● **Exercise objective**: Please return every line in the entries below with the word "favorites" in it.

(Stored data)
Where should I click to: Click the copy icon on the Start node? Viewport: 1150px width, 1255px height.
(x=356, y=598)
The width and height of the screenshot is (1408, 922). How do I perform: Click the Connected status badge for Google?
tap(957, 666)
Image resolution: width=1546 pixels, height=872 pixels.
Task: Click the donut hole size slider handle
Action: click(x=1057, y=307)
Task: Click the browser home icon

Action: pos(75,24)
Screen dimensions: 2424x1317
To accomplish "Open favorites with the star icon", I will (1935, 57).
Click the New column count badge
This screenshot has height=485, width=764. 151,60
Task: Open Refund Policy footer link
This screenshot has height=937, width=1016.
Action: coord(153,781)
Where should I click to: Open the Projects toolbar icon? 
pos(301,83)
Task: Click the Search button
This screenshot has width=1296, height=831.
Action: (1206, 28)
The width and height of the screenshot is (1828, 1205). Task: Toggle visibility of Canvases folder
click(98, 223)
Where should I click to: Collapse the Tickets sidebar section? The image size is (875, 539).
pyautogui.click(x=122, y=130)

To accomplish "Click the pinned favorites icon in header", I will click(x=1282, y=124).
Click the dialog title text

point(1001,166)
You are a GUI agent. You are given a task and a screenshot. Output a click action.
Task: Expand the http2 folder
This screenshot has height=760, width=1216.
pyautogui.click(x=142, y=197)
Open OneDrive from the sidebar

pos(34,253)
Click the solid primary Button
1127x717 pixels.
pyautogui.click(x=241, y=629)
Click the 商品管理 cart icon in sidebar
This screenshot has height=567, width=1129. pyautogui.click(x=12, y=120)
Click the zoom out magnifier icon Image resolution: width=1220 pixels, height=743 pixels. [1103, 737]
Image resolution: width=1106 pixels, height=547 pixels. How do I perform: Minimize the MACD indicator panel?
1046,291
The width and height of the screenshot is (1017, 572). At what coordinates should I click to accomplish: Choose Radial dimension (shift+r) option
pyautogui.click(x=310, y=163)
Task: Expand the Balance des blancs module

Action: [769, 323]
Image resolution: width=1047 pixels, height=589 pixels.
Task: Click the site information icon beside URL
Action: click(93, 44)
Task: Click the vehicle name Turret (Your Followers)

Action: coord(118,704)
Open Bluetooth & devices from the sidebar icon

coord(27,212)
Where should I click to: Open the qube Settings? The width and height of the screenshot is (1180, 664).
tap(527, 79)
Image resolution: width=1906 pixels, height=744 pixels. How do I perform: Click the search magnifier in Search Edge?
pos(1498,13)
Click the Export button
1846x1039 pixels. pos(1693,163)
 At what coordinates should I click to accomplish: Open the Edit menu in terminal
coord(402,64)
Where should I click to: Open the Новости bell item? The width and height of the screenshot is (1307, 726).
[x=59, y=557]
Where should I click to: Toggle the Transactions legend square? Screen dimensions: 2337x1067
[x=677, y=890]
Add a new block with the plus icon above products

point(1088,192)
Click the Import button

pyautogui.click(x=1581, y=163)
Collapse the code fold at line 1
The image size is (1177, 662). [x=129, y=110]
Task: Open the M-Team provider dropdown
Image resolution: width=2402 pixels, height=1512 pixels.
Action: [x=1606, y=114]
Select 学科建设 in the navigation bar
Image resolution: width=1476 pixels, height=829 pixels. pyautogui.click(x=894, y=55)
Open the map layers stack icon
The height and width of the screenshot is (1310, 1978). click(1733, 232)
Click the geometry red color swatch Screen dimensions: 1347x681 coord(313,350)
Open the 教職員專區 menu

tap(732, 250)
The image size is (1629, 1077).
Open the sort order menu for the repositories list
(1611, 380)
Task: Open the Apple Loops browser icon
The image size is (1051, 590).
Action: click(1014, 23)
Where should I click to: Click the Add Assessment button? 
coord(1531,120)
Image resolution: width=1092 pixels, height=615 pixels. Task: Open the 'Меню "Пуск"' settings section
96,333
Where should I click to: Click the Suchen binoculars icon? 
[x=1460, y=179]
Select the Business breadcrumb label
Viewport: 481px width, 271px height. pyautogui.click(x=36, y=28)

● **Answer for the task**:
To accomplish "Open favorites with the star icon", I will (1935, 57).
To accomplish "Click the pinned favorites icon in header", I will click(x=1282, y=124).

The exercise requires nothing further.